-- Start of Given entries --
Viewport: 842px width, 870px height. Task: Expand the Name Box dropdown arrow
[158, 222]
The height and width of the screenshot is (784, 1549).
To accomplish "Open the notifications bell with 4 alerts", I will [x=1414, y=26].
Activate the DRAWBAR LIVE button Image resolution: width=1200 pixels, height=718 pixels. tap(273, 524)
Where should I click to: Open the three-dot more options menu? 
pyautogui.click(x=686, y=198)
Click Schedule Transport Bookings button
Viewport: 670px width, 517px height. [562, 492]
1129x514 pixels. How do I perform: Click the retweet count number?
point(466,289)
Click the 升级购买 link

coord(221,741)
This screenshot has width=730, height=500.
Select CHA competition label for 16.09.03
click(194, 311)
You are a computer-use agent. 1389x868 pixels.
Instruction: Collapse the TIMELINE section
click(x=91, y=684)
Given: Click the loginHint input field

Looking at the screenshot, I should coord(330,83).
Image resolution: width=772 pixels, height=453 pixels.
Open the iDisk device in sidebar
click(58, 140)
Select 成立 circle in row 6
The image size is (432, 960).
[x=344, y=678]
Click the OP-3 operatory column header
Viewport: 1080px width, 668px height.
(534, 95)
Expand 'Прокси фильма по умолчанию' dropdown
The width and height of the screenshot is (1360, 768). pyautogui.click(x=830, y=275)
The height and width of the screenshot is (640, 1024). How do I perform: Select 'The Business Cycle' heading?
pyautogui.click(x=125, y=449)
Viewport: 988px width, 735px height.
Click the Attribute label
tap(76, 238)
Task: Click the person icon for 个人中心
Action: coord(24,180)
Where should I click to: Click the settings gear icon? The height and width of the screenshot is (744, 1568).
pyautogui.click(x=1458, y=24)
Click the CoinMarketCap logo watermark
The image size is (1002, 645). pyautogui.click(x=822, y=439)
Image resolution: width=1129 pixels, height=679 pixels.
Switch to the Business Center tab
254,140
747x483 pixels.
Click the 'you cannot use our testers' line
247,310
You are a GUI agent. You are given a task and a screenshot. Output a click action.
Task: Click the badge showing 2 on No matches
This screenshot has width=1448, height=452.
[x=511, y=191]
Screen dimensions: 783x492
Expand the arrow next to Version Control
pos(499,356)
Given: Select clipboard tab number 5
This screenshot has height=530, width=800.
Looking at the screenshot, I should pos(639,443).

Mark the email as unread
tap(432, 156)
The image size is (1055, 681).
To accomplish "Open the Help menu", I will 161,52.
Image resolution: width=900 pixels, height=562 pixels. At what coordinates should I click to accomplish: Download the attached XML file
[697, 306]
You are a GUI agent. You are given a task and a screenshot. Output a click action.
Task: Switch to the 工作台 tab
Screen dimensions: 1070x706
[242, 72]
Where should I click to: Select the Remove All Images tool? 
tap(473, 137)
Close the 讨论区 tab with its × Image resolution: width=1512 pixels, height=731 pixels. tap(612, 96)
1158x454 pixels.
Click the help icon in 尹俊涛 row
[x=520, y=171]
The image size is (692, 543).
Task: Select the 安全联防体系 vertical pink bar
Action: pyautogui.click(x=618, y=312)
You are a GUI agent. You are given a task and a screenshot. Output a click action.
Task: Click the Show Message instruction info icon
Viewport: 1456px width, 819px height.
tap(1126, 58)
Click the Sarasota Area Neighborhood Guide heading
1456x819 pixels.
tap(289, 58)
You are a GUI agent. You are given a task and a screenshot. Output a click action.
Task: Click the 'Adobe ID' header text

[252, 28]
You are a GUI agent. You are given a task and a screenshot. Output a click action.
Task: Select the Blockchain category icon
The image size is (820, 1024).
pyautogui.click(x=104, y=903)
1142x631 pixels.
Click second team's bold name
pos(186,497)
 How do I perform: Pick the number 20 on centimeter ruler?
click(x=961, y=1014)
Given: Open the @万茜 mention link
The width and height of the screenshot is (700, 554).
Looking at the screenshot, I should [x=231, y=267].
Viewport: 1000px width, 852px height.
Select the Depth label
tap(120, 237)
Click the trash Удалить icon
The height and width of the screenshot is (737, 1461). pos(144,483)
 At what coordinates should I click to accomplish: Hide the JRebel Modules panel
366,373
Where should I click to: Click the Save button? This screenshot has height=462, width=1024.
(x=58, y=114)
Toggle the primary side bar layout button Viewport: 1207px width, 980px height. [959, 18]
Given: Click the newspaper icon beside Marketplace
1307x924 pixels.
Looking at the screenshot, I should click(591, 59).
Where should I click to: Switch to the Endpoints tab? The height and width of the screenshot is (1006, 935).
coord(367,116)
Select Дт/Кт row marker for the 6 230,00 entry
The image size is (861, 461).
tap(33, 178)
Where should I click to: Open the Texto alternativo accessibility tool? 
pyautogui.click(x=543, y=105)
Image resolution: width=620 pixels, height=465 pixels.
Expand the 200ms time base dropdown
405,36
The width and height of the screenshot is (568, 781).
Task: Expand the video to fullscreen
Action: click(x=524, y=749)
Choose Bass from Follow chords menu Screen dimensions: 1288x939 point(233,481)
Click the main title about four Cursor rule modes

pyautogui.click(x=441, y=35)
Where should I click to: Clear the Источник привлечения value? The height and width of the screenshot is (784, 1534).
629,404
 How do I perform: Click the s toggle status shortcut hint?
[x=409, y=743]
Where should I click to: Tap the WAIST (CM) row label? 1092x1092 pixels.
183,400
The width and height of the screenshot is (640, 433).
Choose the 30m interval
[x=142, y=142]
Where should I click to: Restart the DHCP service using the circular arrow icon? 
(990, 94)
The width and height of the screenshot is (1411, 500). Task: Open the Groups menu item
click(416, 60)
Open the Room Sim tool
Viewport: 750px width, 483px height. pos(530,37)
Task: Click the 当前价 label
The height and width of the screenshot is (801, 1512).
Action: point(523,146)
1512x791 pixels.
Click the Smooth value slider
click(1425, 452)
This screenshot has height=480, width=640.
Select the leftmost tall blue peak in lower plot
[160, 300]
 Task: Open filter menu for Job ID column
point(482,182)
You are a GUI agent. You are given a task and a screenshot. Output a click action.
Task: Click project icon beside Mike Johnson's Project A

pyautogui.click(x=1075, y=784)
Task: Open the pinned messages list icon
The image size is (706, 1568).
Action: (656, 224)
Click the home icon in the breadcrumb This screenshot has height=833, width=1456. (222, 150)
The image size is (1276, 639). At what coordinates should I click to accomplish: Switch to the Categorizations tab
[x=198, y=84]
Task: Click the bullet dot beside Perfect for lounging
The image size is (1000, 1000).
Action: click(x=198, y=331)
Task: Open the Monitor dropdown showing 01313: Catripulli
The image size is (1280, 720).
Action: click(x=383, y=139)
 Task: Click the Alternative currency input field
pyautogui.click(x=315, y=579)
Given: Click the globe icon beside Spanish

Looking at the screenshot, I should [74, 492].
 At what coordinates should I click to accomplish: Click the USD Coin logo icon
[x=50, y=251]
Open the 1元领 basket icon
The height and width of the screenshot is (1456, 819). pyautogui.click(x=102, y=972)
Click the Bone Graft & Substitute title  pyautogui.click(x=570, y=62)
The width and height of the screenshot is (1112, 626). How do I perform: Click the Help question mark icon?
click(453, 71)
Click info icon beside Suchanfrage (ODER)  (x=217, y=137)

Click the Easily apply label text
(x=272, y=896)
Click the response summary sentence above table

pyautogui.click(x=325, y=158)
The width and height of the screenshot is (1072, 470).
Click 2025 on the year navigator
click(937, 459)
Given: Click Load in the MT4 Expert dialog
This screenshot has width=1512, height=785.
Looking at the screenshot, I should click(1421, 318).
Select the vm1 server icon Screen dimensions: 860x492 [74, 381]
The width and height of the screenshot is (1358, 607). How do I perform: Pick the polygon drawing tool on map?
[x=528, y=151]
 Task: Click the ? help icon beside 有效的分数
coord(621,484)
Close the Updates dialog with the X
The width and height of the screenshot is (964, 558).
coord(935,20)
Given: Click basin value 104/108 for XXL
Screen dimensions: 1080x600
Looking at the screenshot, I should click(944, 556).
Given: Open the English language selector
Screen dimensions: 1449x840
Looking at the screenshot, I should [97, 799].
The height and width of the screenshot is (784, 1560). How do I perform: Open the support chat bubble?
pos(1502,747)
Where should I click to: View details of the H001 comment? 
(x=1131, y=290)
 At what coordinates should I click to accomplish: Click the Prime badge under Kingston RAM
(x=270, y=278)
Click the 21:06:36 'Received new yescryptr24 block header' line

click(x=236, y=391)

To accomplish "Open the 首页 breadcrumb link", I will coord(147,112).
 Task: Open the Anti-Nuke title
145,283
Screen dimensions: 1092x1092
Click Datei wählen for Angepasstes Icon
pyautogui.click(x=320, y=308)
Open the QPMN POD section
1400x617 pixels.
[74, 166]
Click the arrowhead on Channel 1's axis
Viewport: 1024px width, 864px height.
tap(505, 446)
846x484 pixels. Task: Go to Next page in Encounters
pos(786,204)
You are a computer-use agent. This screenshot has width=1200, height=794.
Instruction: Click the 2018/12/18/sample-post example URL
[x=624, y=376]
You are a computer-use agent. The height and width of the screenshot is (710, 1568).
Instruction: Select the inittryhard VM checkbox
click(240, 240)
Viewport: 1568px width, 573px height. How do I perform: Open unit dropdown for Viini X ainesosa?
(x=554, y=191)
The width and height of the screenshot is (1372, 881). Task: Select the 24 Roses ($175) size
-- End of Given entries --
(Set task) Copy the items from the beginning through the line that contains "pyautogui.click(x=686, y=198)", renaming "dropdown arrow" to "drop-down arrow" and leaving everything else unchanged.

(Response)
Viewport: 842px width, 870px height. Task: Expand the Name Box drop-down arrow
[158, 222]
The height and width of the screenshot is (784, 1549).
To accomplish "Open the notifications bell with 4 alerts", I will [x=1414, y=26].
Activate the DRAWBAR LIVE button Image resolution: width=1200 pixels, height=718 pixels. tap(273, 524)
Where should I click to: Open the three-dot more options menu? 
pyautogui.click(x=686, y=198)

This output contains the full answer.